Looking beyond the aggregate production levels, the study finds that the effect of liberalisation would be to concentrate food production in regions that are best-suited to farming. More marginal areas (e.g. cold, arid, remote and mountainous regions) would be farmed more extensively, and in some places land would be taken out of production altogether. The study predicts full liberalisation would see a 6 per cent fall in land area devoted to farming, with the current policy resulting in a fall of around 1 per cent.

The likely intensification of production in the places best suited to farming shows the need for effective regulatory policies to reduce the harm that has been observed in the past, such as the leaching of chemical fertlisers and manure into rivers and seas, soil eroision, the unsustainable use of water, the destruction of wildlife habitats and the reduction in natural species caused by pesticides and herbicides.

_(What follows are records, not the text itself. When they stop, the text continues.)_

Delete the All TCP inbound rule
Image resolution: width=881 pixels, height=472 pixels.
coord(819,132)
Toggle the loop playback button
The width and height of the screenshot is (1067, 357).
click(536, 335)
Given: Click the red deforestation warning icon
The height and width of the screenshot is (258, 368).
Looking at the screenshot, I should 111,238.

Scenar 2020 II thus shows that the CAP is not a food security policy but a policy which maintains farmland prices at 30 per cent above their rightful level and bolstering agricultural wages by a much smaller amount. The policy also maintains some farming activity in remote and unfavourable areas where it is not economically viable without public support. It is overwhelmingly a redistributional policy – transferring benefits from one section of society to another.

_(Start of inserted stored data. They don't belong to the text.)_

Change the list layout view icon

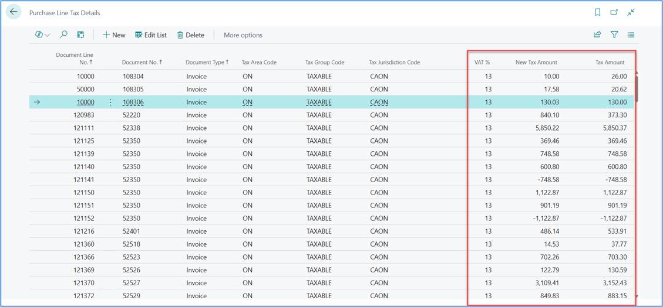point(631,35)
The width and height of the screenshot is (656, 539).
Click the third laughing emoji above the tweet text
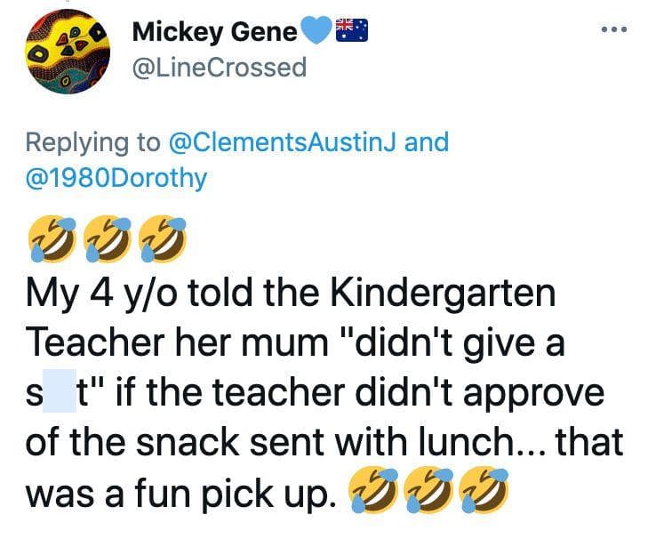[x=163, y=239]
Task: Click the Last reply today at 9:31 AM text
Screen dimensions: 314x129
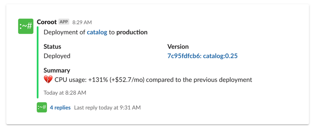Action: (x=107, y=108)
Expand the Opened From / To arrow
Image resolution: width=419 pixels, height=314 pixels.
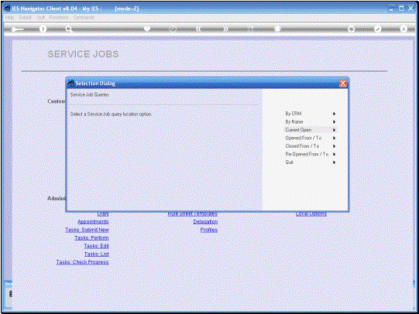tap(334, 138)
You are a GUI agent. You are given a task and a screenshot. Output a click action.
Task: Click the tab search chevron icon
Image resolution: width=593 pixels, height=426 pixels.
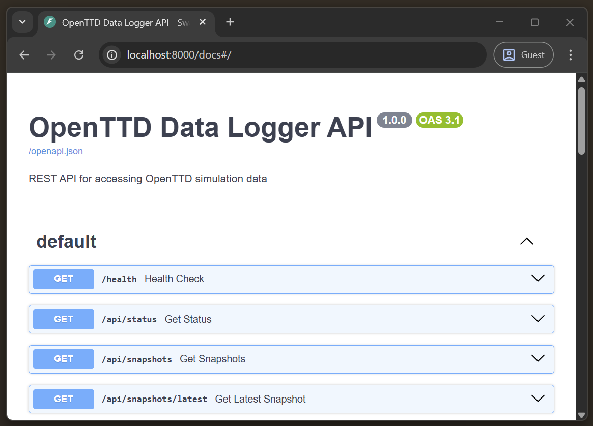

Looking at different farm sectors, the study finds that the EU’s tariffs (and to a much lesser extent direct aid subsidies) ensure European beef, dairy and sugar production at greater levels than they would be in an open market, which would see a much greater share of European consumption met by imports from overseas. The study finds that scrapping the CAP would mean EU beef production would fall from 8 million tonnes in 2005 to 5 million tonnes in 2020. If more or less the current CAP were maintained the fall in beef production over the same period (as a result of macro factors unrelated to policy) would be less than a third of this. The fall in production would be greater in the EU-15 than the NMS, where beef production is much less anyway. The study also singles out dairy and sugar production as the two other sectors most sensitive to changes in the levels of border protection (and to a lesser extent, subsidies).

For dairy, the study shows that under the current CAP, dairy production is on course to increase by around 5 per cent, driven entirely by positive macroeconomic factors such as the growing world economy and changing diets in developing countries. Without the CAP, the increase would be less, just under 2 per cent. In a more open market, a decrease in EU beef production would be partially offset by an increase in pork production.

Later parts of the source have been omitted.